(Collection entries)
>>

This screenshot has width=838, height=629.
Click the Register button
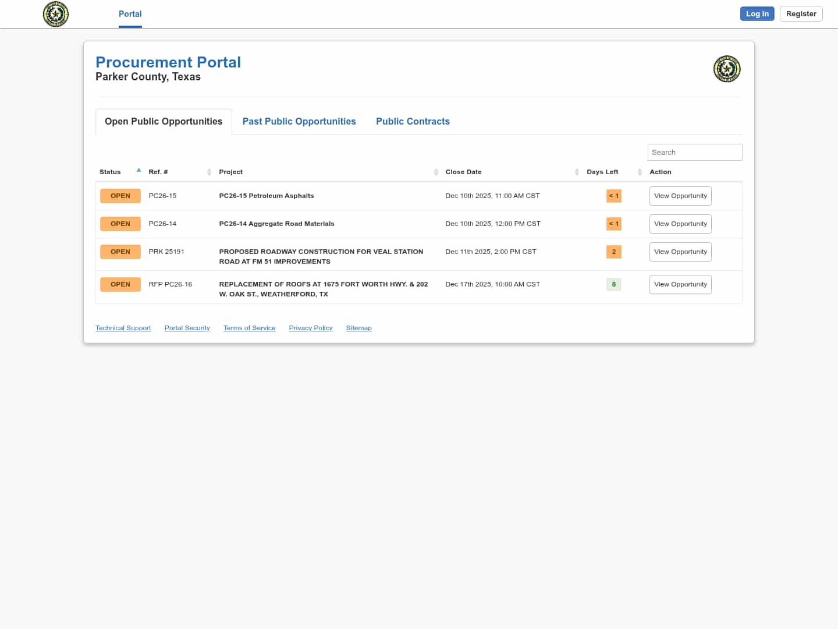(801, 14)
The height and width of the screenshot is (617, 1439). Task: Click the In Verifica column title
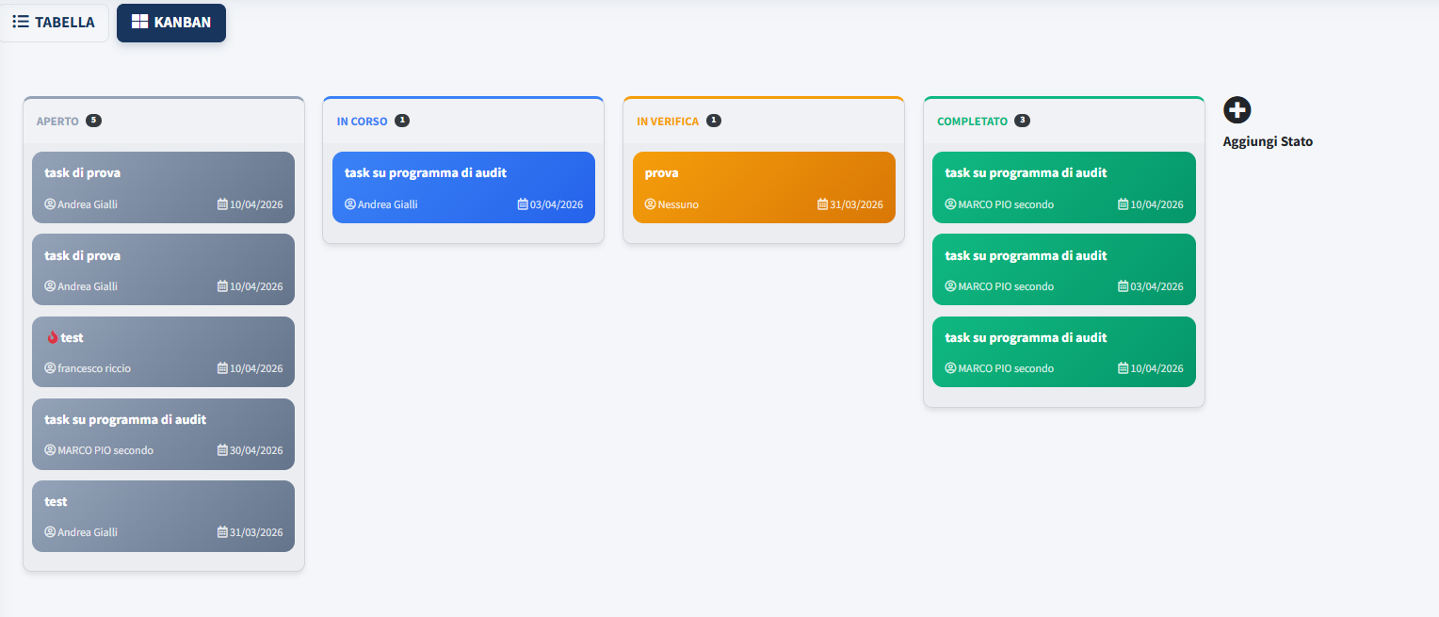(x=668, y=122)
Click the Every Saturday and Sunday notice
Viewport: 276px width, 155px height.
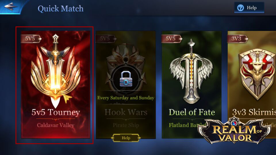(126, 98)
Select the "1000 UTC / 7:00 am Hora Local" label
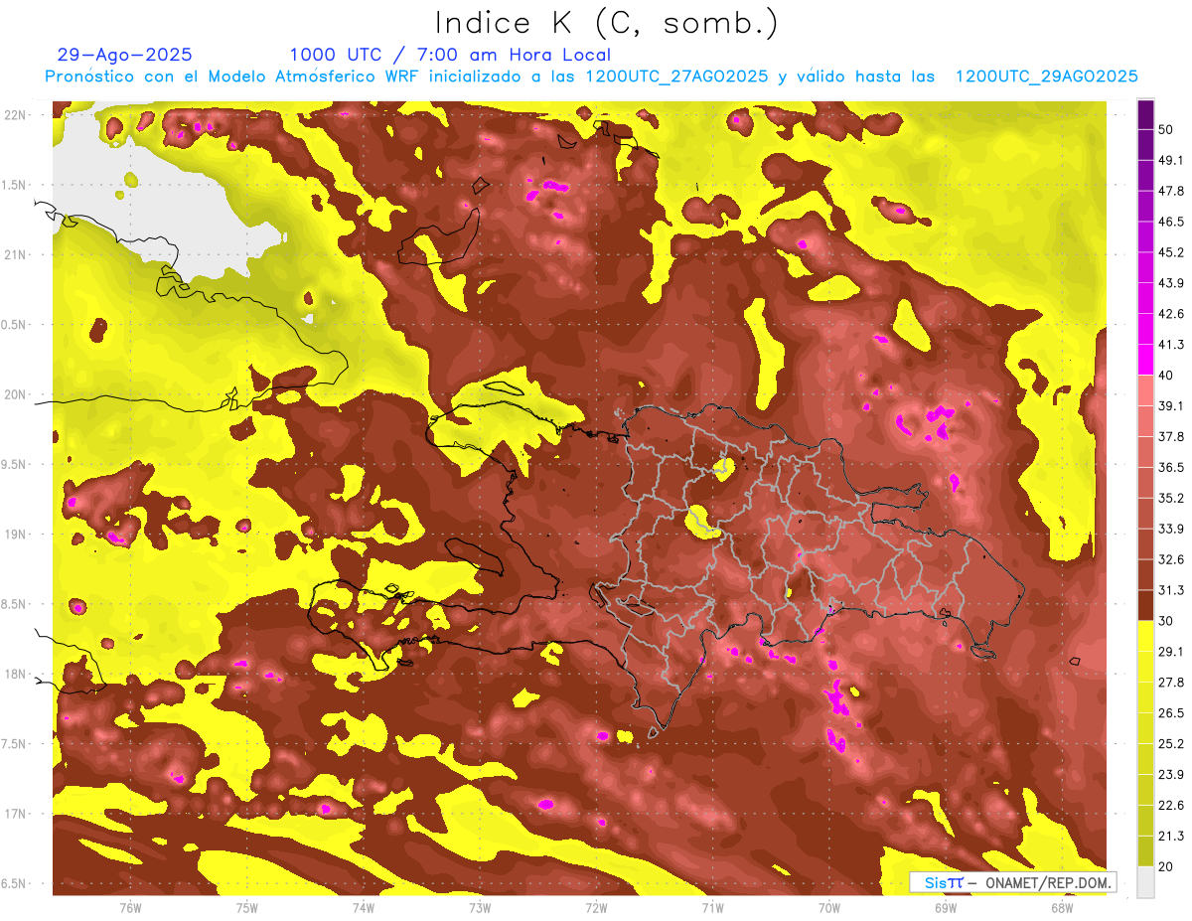This screenshot has width=1192, height=921. click(450, 55)
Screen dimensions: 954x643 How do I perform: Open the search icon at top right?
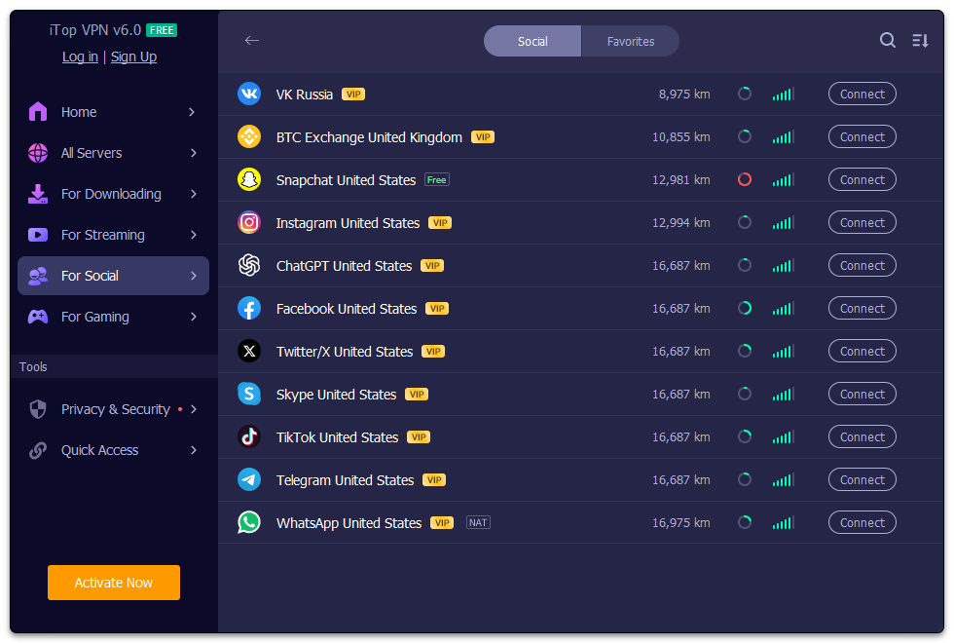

<<

Write the records out exactly once more, leaving off the pictures.

This screenshot has width=838, height=629.
Click the Register button
(801, 14)
The height and width of the screenshot is (617, 1439). Task: Click the In Verifica column title
(x=668, y=122)
Click the Every Saturday and Sunday notice
Viewport: 276px width, 155px height.
(126, 98)
Select the "1000 UTC / 7:00 am Hora Local" label
This screenshot has width=1192, height=921. click(450, 55)
Screen dimensions: 954x643 How do I perform: Open the search icon at top right?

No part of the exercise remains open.